Looking back to first JMC
By Capt. Jesus Campuzano
First published in
SFOR Informer #77
The JMC was established in 1995, in the Dayton Peace Agreement (Annex 1A, Article VIII), as the central body for all parties to bring any military complaints, questions, or problems that require resolution by the Commander of IFOR (now SFOR) regarding the implementation of the military parts of the agreement.
On Dec. 21, 1995, D+1 day of the Joint Endeavour Operation, US Admiral Leighton W. Smith, commander of the Implementation Force (IFOR) chaired the first meeting of the Joint Military Commission (JMC). That meeting was attended by the commanders or deputy commander of the three warring factions (Bosnian-Croats, Bosniaks, and Bosnian-Serbs), and also by the High Representative and the Commander of the ACE Rapid Reaction Corps (ARRC). The main aim of that meeting was to establish the JMC structure to help implement military aspects of the peace agreement, and let them know that IFOR was not UNPROFOR and was authorised to use force to ensure compliance.
A privileged eyewitness of that day was British Lt. Gen.
Mike Willcocks, today, SFOR Deputy Commander for Operations. "It
might sound optimistic. It's because I came here in 1995 as the Chief
of Staff in IFOR, and interestingly, into this hotel and we set it up.

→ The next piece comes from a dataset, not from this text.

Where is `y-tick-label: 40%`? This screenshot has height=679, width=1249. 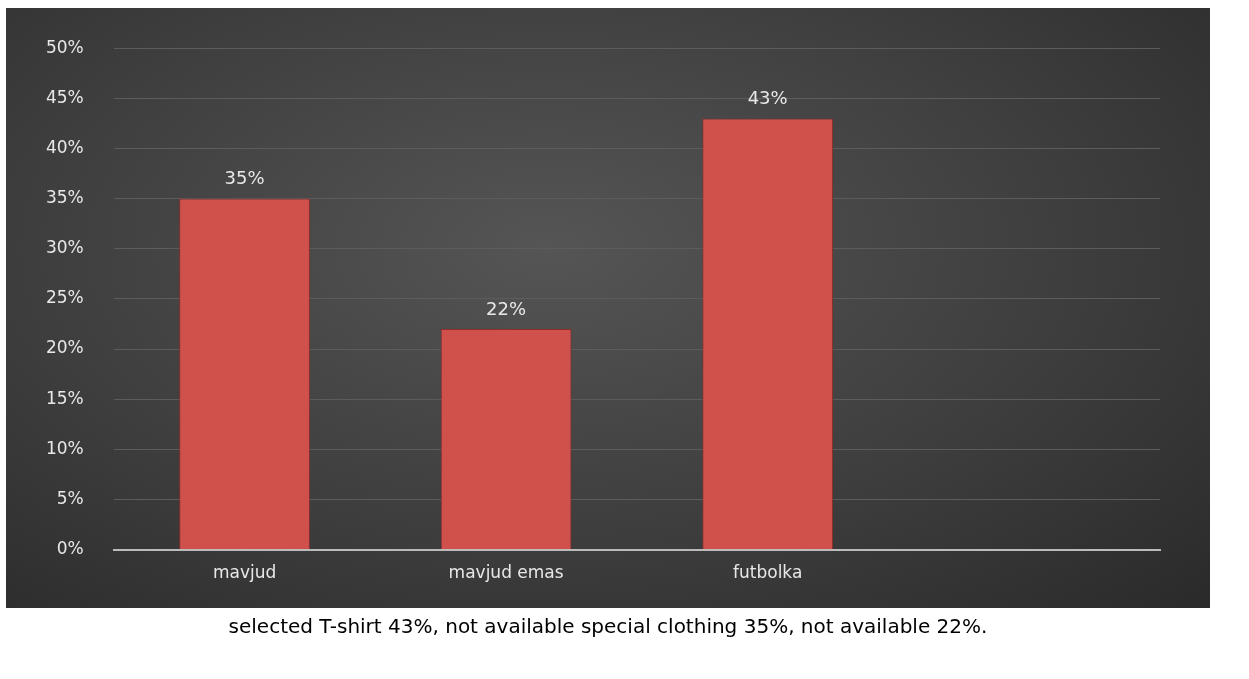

At that stage, the armies were in trenches or in buildings and still
firing at each other. There were hundreds of thousands of men under
arms in this country. When we implemented the immediate aftermath of
Dayton, the issues were of compliance, and all three sides were trying
to avoid compliance - were trying to gain advantage, were trying to
cheat against the various provisions of Dayton.